2023-05-24 16:18| 来源: 网络整理| 查看: 265

基本情况

pytorch有基于cpu和gpu运行的,gpu时需要cuda。所以需要再装cuda。

如果没安装cuda,则运行下面的模型加载时会报错:

model = torch.load(model_path)

报错:

File "test.py", line 43, in __init__ model = torch.load(model_path) File "C:\Users\86137\Anaconda3\envs\Pytorch\lib\site-packages\torch\serialization.py", line 607, in load return _load(opened_zipfile, map_location, pickle_module, **pickle_load_args) File "C:\Users\86137\Anaconda3\envs\Pytorch\lib\site-packages\torch\serialization.py", line 882, in _load result = unpickler.load() File "C:\Users\86137\Anaconda3\envs\Pytorch\lib\site-packages\torch\serialization.py", line 857, in persistent_load load_tensor(data_type, size, key, _maybe_decode_ascii(location)) File "C:\Users\86137\Anaconda3\envs\Pytorch\lib\site-packages\torch\serialization.py", line 846, in load_tensor loaded_storages[key] = restore_location(storage, location) File "C:\Users\86137\Anaconda3\envs\Pytorch\lib\site-packages\torch\serialization.py", line 175, in default_restore_location result = fn(storage, location) File "C:\Users\86137\Anaconda3\envs\Pytorch\lib\site-packages\torch\serialization.py", line 151, in _cuda_deserialize device = validate_cuda_device(location) File "C:\Users\86137\Anaconda3\envs\Pytorch\lib\site-packages\torch\serialization.py", line 135, in validate_cuda_device raise RuntimeError('Attempting to deserialize object on a CUDA ' RuntimeError: Attempting to deserialize object on a CUDA device but torch.cuda.is_available() is False.
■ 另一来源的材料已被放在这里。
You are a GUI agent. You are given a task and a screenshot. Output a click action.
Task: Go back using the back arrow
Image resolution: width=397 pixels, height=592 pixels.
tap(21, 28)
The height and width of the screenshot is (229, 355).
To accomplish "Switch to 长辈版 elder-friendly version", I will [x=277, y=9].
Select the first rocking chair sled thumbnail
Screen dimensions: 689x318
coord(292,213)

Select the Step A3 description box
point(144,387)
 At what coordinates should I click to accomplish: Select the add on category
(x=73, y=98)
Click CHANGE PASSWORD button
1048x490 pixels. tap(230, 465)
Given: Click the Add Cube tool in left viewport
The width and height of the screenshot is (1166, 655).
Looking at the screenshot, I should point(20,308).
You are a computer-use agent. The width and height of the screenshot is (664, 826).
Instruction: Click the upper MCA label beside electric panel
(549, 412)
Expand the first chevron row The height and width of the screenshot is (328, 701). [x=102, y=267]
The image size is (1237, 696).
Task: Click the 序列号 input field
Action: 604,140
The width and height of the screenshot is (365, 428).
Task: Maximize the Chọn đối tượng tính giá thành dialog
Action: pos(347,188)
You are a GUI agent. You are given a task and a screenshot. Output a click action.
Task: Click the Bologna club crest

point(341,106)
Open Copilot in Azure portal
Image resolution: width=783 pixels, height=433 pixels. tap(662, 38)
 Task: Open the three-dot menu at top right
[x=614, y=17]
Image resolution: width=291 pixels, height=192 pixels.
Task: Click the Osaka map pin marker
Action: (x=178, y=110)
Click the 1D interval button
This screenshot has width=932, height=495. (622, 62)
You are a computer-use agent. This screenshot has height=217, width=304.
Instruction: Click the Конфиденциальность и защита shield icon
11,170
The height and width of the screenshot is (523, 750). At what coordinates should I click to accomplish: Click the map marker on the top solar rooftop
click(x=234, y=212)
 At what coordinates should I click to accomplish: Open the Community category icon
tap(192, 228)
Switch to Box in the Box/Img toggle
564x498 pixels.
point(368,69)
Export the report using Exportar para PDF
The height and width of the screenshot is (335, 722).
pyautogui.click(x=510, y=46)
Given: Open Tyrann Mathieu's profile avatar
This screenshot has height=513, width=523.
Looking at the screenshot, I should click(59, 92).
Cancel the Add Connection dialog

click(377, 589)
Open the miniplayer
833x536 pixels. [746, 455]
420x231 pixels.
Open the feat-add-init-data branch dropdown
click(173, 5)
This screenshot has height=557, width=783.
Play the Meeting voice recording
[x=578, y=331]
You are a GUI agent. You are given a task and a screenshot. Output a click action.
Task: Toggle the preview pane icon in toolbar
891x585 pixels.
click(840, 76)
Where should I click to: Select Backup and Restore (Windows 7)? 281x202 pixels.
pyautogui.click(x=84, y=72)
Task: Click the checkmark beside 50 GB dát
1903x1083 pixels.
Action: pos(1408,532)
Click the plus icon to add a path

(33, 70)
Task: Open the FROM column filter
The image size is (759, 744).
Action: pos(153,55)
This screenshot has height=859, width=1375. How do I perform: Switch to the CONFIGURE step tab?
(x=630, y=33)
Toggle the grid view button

If you are running on a CPU-only machine, please use torch.load with map_location=torch.device('cpu') to map your storages to the CPU.

改成下面这样可以,就是使用cpu

model = torch.load(model_path,map_location='cpu')

还有就是要装cuda。方法:

pip install torch==1.12.1+cu113 torchvision==0.13.1+cu113 torchaudio==0.12.1 --extra-index-url https://download.pytorch.org/whl/cu113

后面的url就是指明了cuda 11.3的下载地址。

测试是否支持cuda,方法为运行:

import torch print(torch.__version__) # 注意是双下划线 print(torch.version.cuda) print(torch.cuda.is_available()) print(torch.cuda.get_device_name())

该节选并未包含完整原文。